Students, Internet : The Facts


.

In terms of hits, the most popular site by a long way is Facebook. It accounts for 20% of web requests. 85% of undergrads are signed up to it, as well as a third of postgrads, and they seem to use it regularly. Students regard it as their “shared space”, using it to organise (and post sordid details of) their social lives. They are blissfully unaware that recruiters are searching Facebook to find out about job applicants.
In terms of bandwidth, the three most popular sites are video streaming sites: 1. DailyMotion, 2. Veoh, 3. YouTube. The former two stream in a better quality than YouTube. The next two most popular are file sharing facilities: 4. RapidShare and 5. Uploading.com .
Students regard email as a formal communication channel, for keeping in touch with “older people” such as tutors and parents. For communicating with each other, they use instant messaging. A very large proportion are signed up to MSN, and Skype is also used.
Students don’t have radios, but at least 95% have computers, so they listen to radio through the network. This is a major bandwidth hog: students leave streaming radio on all day and this can easily use up a 10Gig per week cap. Something similar is happening with TV thanks to Internet TV services and the Slingbox.
Peer-to-peer used to be almost exclusively for copyright violation. Now P2P is often for legitimate uses such as Skype or IPTV (e.g. Joost), even for World of Warcraft.

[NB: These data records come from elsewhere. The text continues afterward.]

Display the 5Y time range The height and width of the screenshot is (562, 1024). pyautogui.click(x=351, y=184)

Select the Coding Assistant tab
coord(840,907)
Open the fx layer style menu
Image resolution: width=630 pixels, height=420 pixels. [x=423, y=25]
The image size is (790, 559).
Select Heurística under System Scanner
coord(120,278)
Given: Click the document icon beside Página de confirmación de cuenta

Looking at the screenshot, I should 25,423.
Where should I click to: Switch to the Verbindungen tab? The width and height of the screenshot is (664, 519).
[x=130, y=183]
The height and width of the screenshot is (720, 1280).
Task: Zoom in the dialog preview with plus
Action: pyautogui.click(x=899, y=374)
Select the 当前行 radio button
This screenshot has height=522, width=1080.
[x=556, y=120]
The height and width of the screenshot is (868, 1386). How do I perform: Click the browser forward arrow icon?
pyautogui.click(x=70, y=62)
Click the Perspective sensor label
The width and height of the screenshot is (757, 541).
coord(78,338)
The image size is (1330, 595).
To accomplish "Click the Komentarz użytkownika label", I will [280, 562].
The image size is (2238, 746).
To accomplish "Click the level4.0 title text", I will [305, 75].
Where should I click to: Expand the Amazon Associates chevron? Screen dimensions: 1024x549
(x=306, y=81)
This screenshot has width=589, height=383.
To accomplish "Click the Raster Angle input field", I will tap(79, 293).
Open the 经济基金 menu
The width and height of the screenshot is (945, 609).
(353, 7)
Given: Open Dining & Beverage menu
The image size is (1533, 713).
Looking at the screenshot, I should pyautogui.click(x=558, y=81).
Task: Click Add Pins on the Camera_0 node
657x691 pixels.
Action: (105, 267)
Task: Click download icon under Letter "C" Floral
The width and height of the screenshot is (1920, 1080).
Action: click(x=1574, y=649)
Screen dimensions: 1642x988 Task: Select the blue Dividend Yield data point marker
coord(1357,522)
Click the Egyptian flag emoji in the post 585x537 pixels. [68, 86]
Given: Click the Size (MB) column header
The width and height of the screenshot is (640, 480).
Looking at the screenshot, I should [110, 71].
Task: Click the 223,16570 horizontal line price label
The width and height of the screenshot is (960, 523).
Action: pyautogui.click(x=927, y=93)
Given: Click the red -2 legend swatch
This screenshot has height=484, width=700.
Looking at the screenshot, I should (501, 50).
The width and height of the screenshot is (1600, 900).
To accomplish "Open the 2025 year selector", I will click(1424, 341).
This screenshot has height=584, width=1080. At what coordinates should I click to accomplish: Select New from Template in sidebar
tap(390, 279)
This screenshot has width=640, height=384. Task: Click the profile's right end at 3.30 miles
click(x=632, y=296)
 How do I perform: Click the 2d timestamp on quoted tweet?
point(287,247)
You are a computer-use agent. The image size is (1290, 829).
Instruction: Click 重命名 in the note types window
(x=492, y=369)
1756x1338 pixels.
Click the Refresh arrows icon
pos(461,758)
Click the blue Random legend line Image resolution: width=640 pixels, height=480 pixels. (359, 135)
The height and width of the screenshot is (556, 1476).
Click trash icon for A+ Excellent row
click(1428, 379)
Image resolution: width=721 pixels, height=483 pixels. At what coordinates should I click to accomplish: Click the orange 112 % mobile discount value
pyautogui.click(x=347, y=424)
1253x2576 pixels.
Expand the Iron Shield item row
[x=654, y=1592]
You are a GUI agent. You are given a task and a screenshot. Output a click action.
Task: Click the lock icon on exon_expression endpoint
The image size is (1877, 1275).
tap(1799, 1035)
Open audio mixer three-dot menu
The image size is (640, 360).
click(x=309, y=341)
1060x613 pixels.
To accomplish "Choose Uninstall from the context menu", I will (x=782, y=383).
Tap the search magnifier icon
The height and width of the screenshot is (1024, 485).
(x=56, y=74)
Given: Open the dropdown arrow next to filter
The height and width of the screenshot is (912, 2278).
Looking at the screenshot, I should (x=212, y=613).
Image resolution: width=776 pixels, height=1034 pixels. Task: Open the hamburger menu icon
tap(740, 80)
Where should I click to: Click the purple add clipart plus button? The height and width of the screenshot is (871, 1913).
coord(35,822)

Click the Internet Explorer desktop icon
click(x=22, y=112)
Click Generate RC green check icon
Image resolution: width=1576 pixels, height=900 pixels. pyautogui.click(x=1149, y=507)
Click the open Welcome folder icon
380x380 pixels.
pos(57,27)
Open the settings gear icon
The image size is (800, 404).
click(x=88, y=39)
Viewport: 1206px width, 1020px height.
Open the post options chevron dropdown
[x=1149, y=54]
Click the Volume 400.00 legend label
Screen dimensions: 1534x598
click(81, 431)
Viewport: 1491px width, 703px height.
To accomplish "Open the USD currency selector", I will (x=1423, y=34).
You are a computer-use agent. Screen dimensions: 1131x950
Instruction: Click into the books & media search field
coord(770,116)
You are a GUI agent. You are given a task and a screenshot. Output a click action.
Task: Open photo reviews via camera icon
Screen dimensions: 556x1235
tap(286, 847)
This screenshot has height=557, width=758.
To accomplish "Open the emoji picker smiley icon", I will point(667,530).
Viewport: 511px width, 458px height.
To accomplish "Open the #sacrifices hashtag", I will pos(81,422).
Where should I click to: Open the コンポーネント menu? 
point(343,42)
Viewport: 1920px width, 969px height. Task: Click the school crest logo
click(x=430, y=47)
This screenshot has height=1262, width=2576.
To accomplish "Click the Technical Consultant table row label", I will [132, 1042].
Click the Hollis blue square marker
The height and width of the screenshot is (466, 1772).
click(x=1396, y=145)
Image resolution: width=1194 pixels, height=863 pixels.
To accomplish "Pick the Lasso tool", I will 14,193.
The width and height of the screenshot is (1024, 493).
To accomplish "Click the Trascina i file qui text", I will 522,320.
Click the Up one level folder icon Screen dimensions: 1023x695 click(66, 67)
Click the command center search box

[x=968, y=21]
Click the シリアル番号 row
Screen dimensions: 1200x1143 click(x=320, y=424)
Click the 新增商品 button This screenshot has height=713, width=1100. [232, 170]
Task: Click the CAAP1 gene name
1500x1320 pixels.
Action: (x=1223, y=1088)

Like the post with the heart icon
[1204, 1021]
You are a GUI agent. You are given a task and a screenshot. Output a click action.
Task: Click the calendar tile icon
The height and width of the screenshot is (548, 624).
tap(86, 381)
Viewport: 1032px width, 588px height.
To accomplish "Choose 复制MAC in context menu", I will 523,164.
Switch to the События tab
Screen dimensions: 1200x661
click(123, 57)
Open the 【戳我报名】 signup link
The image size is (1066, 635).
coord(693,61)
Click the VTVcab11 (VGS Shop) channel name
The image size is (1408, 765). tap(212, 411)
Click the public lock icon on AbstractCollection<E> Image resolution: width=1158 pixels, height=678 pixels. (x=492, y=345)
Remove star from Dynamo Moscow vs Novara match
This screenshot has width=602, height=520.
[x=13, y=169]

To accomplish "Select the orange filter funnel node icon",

Surveyed about what they want in future from the university network, students say they want video podcasts, or failing that audio, of their lecturers. NB that this are students on campus, taking (in theory) physical rather than online classes. They don’t want less personal contact with teaching staff, but they want to be able to catch up with lectures on a video iPod on the train. They also want ubiquity: they expect high quality access, wirelessly, everywhere. Having been brought up with Google and Amazon, they have very high standards of ease of use.
The point is, students have been learning with ease over the years all thanks to the internet. Everything was presented in front of them and just needed a touch to open everything up.